↓

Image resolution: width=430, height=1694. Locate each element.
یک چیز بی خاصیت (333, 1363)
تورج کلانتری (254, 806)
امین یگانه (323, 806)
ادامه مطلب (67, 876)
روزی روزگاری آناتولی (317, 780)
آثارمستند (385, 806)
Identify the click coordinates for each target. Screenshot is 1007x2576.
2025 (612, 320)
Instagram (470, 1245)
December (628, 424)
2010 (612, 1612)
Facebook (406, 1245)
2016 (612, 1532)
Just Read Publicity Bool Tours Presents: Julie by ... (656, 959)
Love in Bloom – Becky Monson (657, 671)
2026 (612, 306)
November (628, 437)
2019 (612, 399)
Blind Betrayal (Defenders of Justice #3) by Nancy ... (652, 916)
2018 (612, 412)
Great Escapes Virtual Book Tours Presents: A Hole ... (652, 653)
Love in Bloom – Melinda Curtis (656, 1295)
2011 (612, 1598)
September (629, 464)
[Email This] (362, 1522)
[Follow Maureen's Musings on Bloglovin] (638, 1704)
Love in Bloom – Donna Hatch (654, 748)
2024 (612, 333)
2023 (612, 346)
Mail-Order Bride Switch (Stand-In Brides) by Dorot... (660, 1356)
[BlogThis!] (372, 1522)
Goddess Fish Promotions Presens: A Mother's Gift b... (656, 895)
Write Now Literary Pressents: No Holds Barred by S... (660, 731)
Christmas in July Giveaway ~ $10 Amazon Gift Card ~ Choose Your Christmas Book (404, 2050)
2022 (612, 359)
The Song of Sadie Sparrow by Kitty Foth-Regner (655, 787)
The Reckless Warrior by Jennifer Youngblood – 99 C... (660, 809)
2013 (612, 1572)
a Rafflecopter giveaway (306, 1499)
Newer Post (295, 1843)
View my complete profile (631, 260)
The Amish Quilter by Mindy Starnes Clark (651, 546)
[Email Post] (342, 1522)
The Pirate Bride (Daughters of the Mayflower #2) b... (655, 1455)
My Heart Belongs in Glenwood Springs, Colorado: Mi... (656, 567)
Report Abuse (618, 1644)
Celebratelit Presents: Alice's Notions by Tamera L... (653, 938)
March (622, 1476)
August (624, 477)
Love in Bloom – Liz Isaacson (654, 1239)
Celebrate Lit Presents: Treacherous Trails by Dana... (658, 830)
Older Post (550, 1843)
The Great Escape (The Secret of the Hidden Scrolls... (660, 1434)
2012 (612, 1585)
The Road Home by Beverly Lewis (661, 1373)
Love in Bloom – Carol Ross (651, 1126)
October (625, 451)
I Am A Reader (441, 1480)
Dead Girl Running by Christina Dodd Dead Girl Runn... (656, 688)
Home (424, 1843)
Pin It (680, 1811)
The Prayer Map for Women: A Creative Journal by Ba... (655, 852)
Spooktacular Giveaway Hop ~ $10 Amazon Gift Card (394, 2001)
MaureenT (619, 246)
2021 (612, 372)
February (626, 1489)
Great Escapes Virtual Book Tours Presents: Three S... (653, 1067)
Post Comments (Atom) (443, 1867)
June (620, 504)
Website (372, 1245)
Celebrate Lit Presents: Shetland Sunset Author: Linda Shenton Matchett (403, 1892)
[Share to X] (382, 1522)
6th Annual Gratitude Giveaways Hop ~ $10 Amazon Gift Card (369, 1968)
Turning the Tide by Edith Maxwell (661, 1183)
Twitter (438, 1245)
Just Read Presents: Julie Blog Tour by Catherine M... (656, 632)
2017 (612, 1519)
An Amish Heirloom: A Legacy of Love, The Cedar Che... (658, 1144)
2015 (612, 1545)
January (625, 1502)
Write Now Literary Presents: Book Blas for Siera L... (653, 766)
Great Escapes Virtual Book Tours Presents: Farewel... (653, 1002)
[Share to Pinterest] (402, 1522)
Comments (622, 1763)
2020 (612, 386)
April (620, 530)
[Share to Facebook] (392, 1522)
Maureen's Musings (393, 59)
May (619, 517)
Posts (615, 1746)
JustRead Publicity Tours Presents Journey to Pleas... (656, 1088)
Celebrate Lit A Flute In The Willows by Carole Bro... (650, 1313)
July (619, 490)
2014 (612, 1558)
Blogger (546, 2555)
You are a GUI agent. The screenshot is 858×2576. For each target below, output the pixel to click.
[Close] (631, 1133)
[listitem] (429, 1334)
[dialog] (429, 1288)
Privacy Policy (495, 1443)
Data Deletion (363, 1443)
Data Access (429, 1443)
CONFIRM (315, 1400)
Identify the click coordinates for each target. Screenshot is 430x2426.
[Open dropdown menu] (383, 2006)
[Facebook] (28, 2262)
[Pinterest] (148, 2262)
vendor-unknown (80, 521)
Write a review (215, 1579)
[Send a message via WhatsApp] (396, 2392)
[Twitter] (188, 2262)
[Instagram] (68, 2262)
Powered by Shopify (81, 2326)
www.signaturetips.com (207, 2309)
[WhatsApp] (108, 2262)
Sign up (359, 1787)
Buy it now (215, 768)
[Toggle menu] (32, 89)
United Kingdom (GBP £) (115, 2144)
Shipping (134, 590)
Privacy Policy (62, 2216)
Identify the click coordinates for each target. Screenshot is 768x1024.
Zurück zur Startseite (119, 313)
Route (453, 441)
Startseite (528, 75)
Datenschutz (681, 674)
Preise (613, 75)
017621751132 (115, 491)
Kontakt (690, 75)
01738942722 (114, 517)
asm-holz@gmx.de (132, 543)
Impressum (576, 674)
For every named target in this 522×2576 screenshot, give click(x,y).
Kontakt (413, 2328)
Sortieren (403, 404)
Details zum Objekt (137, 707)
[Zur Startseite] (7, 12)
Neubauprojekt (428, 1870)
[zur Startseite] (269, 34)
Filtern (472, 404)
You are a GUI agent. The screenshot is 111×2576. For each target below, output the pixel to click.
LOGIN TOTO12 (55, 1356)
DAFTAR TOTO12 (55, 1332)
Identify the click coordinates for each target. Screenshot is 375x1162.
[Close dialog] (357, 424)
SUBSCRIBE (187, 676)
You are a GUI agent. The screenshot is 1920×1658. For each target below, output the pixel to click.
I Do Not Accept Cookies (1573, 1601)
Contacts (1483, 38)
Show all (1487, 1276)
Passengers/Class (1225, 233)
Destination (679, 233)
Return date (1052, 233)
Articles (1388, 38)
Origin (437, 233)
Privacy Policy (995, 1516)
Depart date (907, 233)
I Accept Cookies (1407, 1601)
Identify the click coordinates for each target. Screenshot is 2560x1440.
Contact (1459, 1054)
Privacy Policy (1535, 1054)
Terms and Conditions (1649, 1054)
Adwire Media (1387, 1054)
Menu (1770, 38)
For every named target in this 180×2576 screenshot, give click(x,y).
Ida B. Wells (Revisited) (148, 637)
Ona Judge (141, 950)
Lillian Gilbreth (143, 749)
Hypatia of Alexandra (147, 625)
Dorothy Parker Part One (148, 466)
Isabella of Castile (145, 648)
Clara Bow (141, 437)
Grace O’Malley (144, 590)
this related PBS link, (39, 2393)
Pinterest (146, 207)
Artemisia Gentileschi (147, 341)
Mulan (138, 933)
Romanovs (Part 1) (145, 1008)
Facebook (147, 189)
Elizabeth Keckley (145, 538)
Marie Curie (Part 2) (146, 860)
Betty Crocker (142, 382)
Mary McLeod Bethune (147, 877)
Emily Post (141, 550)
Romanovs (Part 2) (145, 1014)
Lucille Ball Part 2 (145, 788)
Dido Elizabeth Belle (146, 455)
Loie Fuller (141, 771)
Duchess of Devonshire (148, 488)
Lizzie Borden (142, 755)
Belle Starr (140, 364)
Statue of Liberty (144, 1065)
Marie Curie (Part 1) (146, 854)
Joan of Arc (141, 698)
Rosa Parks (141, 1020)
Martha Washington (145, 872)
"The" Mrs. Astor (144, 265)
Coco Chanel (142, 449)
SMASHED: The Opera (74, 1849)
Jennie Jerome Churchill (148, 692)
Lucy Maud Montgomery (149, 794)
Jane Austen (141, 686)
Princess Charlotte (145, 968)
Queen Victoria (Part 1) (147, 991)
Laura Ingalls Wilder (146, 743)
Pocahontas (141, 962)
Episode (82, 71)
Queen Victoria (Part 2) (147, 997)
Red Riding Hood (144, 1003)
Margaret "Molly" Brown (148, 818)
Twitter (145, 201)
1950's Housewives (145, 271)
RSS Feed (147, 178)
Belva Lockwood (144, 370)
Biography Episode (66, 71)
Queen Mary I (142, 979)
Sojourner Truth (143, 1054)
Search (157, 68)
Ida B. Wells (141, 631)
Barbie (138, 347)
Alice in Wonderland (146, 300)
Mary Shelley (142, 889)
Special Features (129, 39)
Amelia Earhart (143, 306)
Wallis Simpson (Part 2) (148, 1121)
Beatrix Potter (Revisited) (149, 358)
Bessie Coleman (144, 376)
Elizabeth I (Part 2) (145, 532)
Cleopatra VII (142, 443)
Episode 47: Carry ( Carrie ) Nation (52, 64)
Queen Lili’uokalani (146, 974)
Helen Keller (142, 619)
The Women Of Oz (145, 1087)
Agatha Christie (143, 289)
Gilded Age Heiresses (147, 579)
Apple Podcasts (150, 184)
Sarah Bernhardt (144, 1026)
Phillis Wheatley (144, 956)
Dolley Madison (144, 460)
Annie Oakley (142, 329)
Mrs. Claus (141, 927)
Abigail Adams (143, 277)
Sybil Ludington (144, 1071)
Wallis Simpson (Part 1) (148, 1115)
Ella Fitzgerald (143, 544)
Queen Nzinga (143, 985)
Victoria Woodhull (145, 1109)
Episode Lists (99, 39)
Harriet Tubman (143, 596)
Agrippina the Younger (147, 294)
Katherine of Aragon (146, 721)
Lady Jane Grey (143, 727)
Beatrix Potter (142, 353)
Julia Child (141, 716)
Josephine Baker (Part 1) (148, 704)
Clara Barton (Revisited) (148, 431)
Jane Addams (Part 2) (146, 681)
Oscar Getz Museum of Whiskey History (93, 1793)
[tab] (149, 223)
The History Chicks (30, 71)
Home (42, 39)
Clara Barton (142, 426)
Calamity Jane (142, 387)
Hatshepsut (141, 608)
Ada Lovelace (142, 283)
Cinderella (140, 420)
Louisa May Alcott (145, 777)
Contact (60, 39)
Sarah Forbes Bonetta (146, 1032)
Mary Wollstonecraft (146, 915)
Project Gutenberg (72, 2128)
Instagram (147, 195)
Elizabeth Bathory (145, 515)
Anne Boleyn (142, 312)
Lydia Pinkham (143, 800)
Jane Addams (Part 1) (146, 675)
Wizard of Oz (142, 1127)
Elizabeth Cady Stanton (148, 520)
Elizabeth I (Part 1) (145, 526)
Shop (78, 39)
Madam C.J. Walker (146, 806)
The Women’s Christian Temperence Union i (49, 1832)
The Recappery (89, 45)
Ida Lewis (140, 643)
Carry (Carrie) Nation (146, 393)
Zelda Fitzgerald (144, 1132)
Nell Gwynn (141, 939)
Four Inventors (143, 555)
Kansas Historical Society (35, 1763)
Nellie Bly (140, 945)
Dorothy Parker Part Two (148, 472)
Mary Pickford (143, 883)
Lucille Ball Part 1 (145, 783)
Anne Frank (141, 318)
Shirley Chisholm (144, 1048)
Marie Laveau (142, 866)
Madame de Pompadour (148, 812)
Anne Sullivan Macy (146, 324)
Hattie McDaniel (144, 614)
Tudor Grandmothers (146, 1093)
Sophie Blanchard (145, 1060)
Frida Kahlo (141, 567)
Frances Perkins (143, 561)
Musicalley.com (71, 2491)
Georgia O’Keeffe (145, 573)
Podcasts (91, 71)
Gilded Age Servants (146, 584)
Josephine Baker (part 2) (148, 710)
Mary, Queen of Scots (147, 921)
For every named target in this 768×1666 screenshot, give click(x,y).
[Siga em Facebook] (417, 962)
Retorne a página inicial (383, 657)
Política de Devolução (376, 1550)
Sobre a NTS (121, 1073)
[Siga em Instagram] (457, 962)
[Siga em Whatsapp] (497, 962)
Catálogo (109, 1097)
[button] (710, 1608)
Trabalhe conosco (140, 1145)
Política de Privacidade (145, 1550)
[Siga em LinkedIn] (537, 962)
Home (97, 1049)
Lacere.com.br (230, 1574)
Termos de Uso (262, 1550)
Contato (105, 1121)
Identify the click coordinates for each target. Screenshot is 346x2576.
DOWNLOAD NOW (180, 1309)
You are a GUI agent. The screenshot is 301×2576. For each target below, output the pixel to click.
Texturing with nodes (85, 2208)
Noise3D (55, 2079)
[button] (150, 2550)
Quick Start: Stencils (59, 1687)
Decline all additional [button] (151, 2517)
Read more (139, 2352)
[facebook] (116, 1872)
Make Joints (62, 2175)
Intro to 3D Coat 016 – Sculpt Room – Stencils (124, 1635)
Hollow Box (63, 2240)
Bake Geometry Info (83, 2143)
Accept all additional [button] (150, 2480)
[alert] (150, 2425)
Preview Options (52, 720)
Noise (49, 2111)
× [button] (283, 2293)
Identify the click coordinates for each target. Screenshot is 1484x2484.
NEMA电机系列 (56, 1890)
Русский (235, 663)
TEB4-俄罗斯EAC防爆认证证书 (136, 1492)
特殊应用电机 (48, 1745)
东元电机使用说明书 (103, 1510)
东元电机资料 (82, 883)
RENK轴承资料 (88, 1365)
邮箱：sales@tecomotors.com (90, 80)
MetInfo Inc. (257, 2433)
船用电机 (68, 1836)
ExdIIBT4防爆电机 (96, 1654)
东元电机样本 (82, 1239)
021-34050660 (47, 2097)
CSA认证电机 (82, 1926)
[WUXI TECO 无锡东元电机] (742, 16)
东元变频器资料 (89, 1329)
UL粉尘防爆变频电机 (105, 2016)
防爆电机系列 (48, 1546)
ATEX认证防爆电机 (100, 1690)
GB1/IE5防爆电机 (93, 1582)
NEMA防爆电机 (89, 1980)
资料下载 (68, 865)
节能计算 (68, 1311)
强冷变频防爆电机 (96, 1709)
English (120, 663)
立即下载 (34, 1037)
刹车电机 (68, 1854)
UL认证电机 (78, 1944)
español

↑

- Exercise directions
There is a run of lines above from the one with "Episode (82, 71)" to the one with "Queen Lili’uokalani (146, 974)"; print exactly that run, both ends included, and nothing else.

- Completed task
Episode (82, 71)
Queen Victoria (Part 2) (147, 997)
Red Riding Hood (144, 1003)
Margaret "Molly" Brown (148, 818)
Twitter (145, 201)
1950's Housewives (145, 271)
RSS Feed (147, 178)
Belva Lockwood (144, 370)
Biography Episode (66, 71)
Queen Mary I (142, 979)
Sojourner Truth (143, 1054)
Search (157, 68)
Ida B. Wells (141, 631)
Barbie (138, 347)
Alice in Wonderland (146, 300)
Mary Shelley (142, 889)
Special Features (129, 39)
Amelia Earhart (143, 306)
Wallis Simpson (Part 2) (148, 1121)
Beatrix Potter (Revisited) (149, 358)
Bessie Coleman (144, 376)
Elizabeth I (Part 2) (145, 532)
Cleopatra VII (142, 443)
Episode 47: Carry ( Carrie ) Nation (52, 64)
Queen Lili’uokalani (146, 974)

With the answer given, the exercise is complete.